Pixel coordinate grounding data:
* * * * *
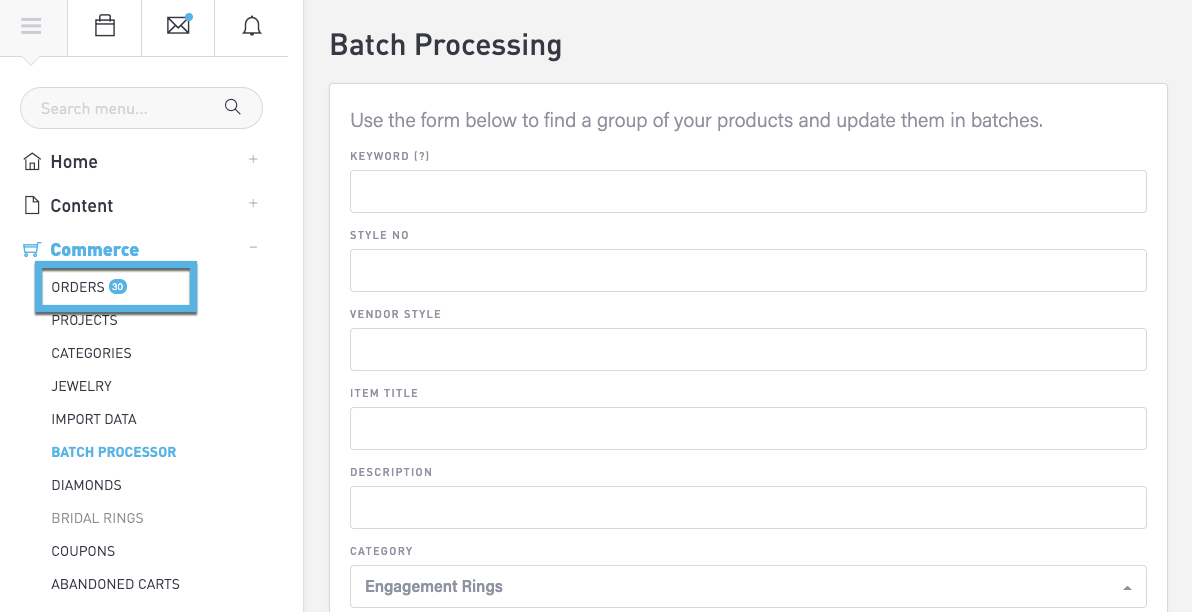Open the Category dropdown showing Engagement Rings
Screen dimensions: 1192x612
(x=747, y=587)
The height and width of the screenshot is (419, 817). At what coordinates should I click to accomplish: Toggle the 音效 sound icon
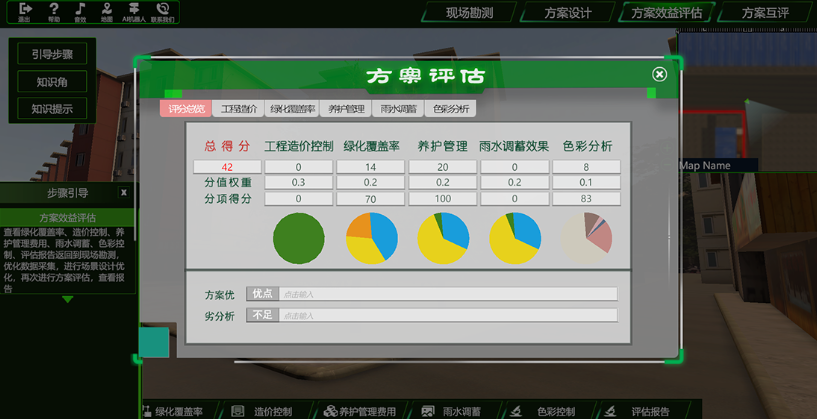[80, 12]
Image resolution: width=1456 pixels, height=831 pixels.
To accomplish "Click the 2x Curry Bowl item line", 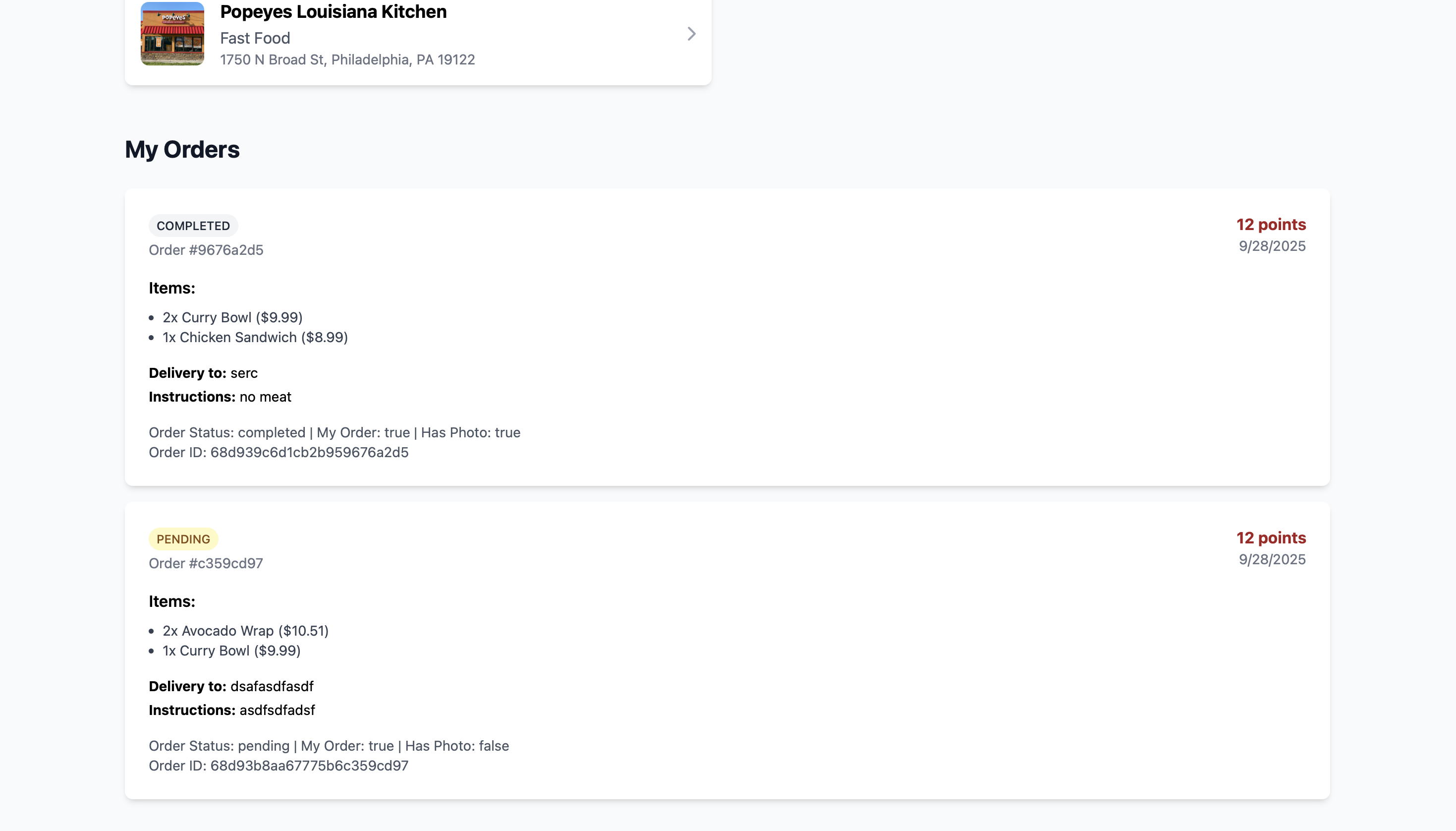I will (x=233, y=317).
* * * * *
INSTRUCTIONS TO FOLLOW:
Transcribe the lines above exactly, beginning at the one with "The height and" and ending at the one with "Image resolution: width=1456". Include both; exclude the pictures.

EXPECTED ANSWER:
The height and width of the screenshot is (419, 817). At what coordinates should I click to accomplish: Toggle the 音效 sound icon
[80, 12]
Image resolution: width=1456 pixels, height=831 pixels.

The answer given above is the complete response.